=== WHAT IS EXPECTED ===
Retype the records below exactly as given, but only from the first line through the line with "Task: Click the handset icon beside Phone", and without the pictures.
AVAILABLE RECORDS START
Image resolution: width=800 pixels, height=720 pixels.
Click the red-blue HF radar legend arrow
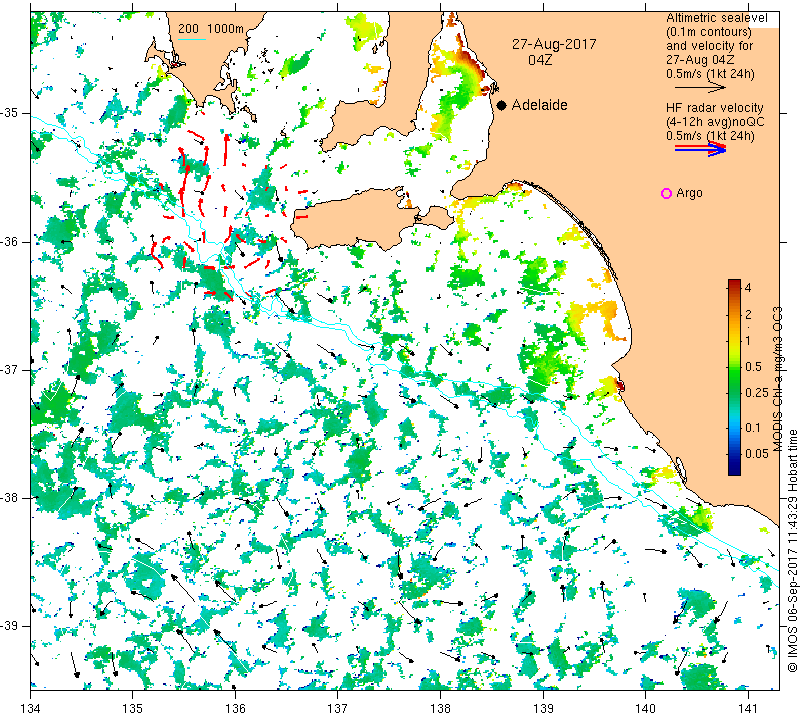point(700,149)
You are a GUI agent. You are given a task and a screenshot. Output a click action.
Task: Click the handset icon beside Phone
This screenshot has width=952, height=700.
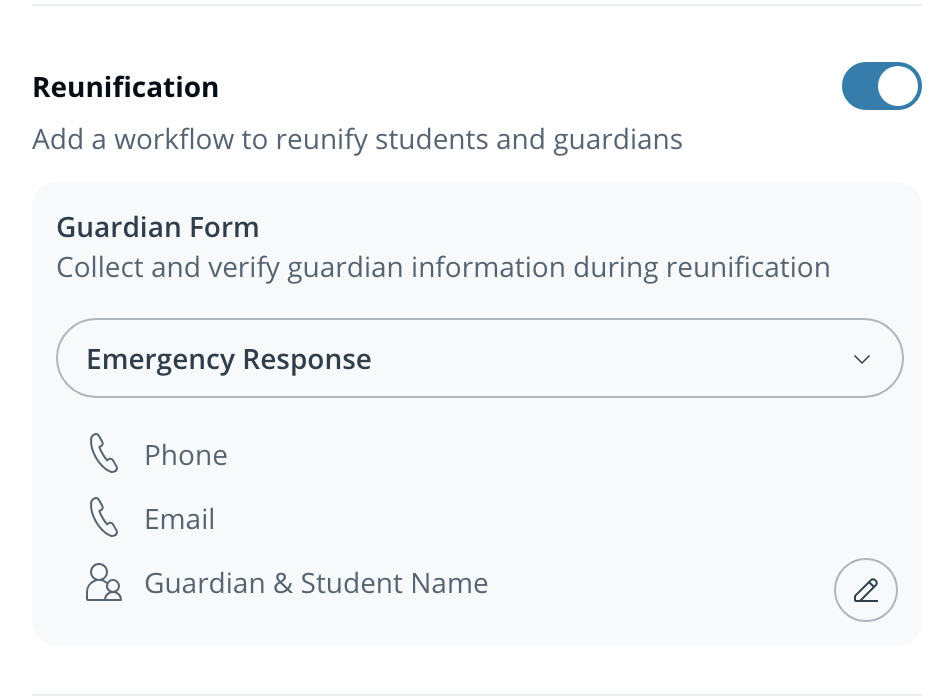(103, 455)
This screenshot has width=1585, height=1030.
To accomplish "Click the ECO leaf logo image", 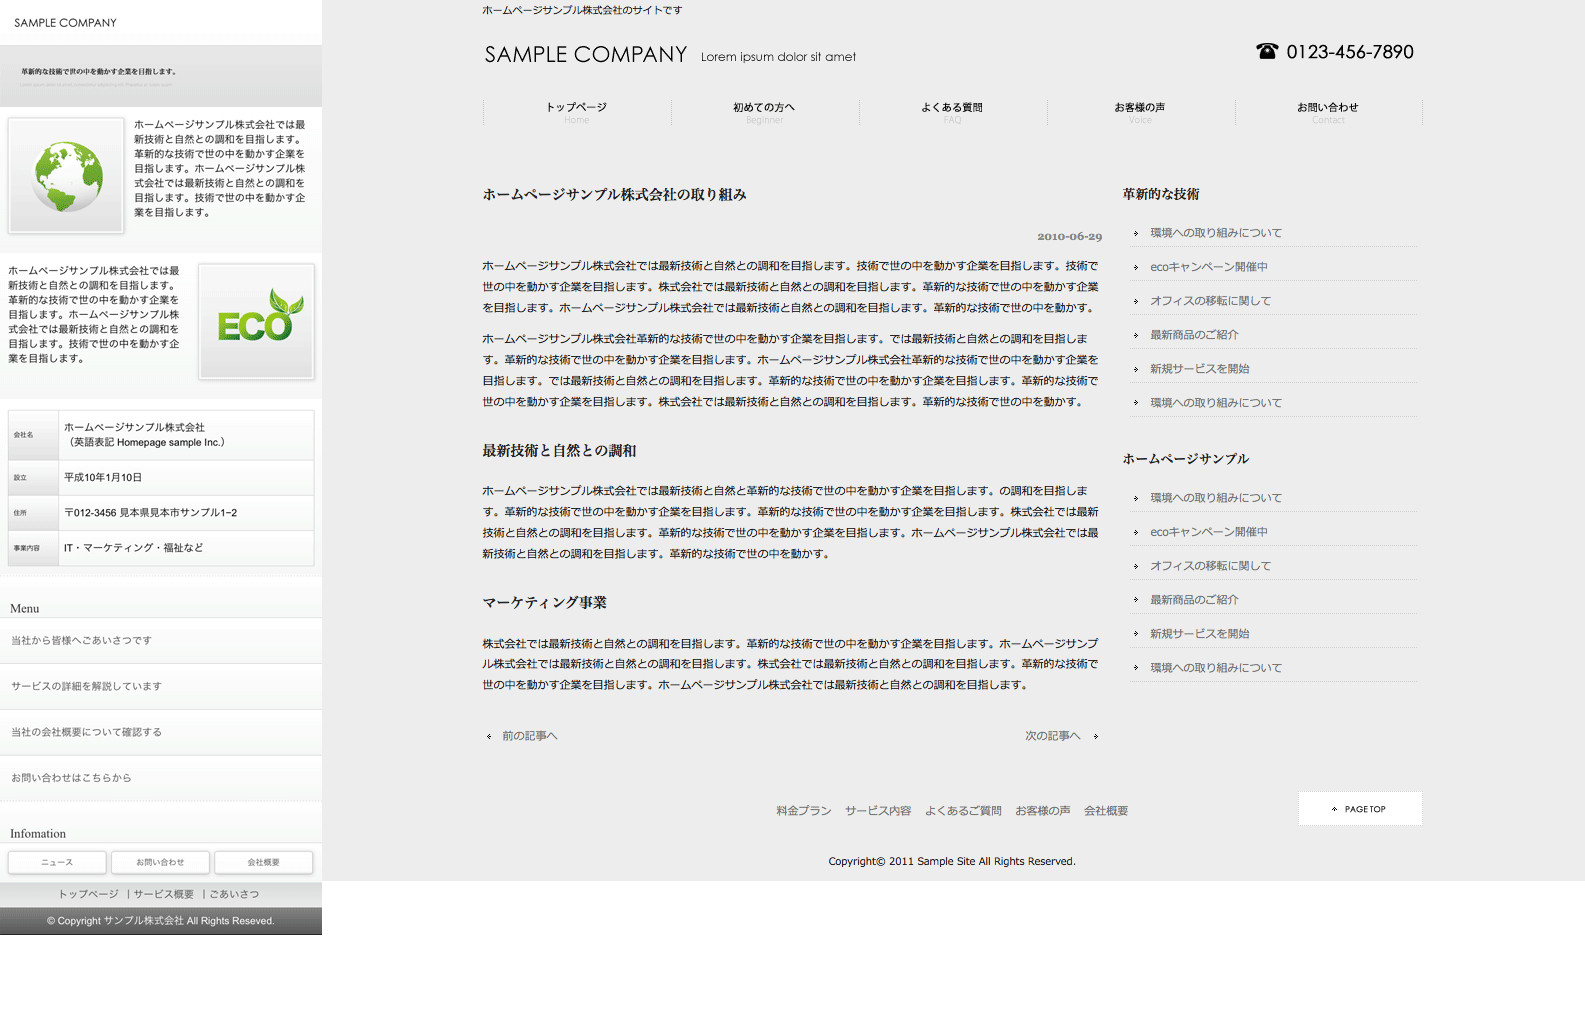I will tap(257, 321).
AVAILABLE RECORDS END
=== SOLUTION FOR THIS PROBLEM ===
Image resolution: width=800 pixels, height=720 pixels.
Click the red-blue HF radar legend arrow
point(700,149)
You are a GUI agent. You are given a task and a screenshot. Output a click action.
Task: Click the handset icon beside Phone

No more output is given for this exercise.